As a teenager, Twain worked as a typesetter and contributed articles to the local Hannibal Journal, and he continued working as a printer in his twenties for papers in New York City, Philadelphia, St. Louis, and Cincinnati. In 1859, he became a steamboat pilot on the Mississippi River, where he would pick up his pen name, Mark Twain, meaning a depth of two fathoms in the water. 

After briefly joining the Confederate Army at the outbreak of the Civil War, Twain moved west in 1861—first to the Nevada Territory, and then, in 1864, to San Francisco, where he worked as a journalist. In November 1865, his first nationally-recognized piece of writing—“The Celebrated Jumping Frog of Calaveras County”—was published in The Saturday Press, a weekly New York paper. After traveling through Europe in the late 1860s, Twain returned to the United States, married Olivia Langdon, and, after living a few years in Buffalo, New York, moved his family to Hartford, Connecticut, where he would spend most of the rest of his life. It was at Hartford that Twain wrote his most successful novels: The Adventures of Tom Sawyer (1876), The Prince and the Pauper (1881)Adventures of Huckleberry Finn (1885), and A Connecticut Yankee in King Arthur’s Court (1889), among others.Twain died on April 21, 1910.

Twain’s writing is filled with wit, satire, and a keen eye on the peculiarities of American life. These qualities are especially present in his short story “The Man That Corrupted Hadleyburg” (1899), which offers a biting commentary on American civic life. In Hadleyburg, Twain offers a microcosm of America as it appeared in the latter half of the nineteenth century, a time Twain dubbed “the Gilded Age.” Hadleyburg, a commercial town renowned for the honesty of its citizens, happens to offend a passing stranger—how, we are not told—who, bent on revenge, devises a plan to expose the hollowness of the town’s reputed virtue.

Twain’s hilarious account sheds serious light on several important phenomena, including the fragility of honesty under the prospect of gain; the tyranny of public opinion and the fickleness of the herd mentality; the gap between reputation and genuine virtue; and the foolish pride in untested virtue.
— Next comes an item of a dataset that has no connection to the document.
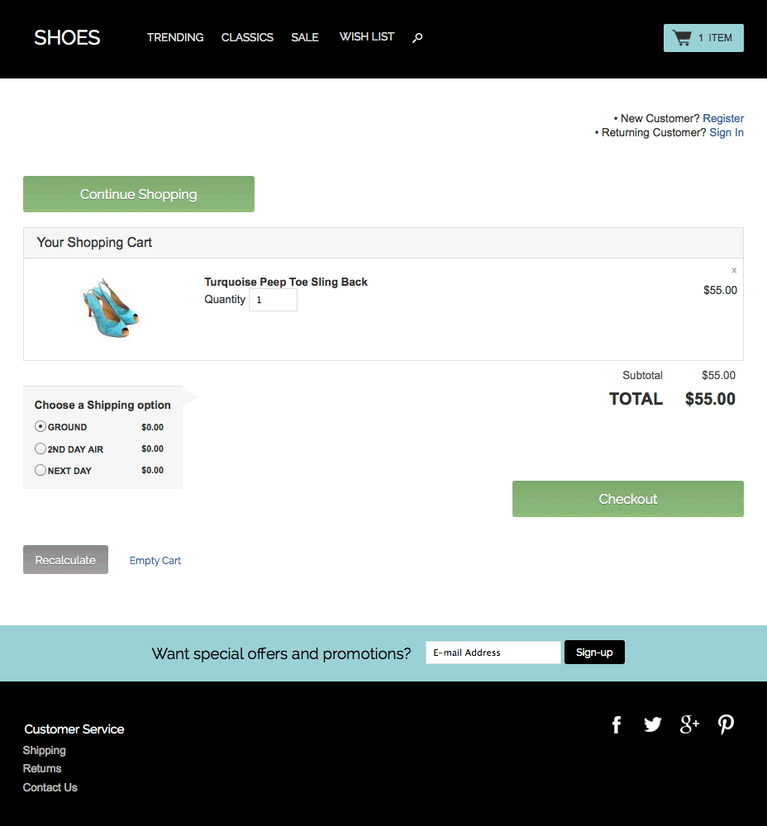Choose 2nd Day Air shipping
767x826 pixels.
pyautogui.click(x=40, y=449)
As you read the story, consider these questions from the WSPWH discussion guide on the story: What is the civic character of the citizens of Hadleyburg, and what is their conception of virtue and goodness? What is responsible for their “corruption”: the commercial republic, with its licensing of acquisitiveness; democratic equality; lack of worldly experience with temptation; insufficient or hypocritical piety; “human nature”; prideful “original sin”; the diabolical man—a Satan figure?—who brings about the town’s fall from innocence? What can we learn from Twain’s exposé? Can laughter at others’ pretentiousness or hypocrisy moderate similar tendencies in ourselves? Or does it only make us feel superior to the laughed-at? Can humor provide a bond of society and encourage the virtues needed to sustain it?
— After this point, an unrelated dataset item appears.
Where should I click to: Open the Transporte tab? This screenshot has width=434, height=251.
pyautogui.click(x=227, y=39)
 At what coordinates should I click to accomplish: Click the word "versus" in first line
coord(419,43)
It was many years ago. Hadleyburg was the most honest and upright town in all the region round about. It had kept that reputation unsmirched during three generations, and was prouder of it than of any other of its possessions. It was so proud of it, and so anxious to insure its perpetuation, that it began to teach the principles of honest dealing to its babies in the cradle, and made the like teachings the staple of their culture thenceforward through all the years devoted to their education. Also, throughout the formative years temptations were kept out of the way of the young people, so that their honesty could have every chance to harden and solidify, and become a part of their very bone. The neighboring towns were jealous of this honorable supremacy, and affected to sneer at Hadleyburg’s pride in it and call it vanity; but all the same they were obliged to acknowledge that Hadleyburg was in reality an incorruptible town; and if pressed they would also acknowledge that the mere fact that a young man hailed from Hadleyburg was all the recommendation he needed when he went forth from his natal town to seek for responsible employment.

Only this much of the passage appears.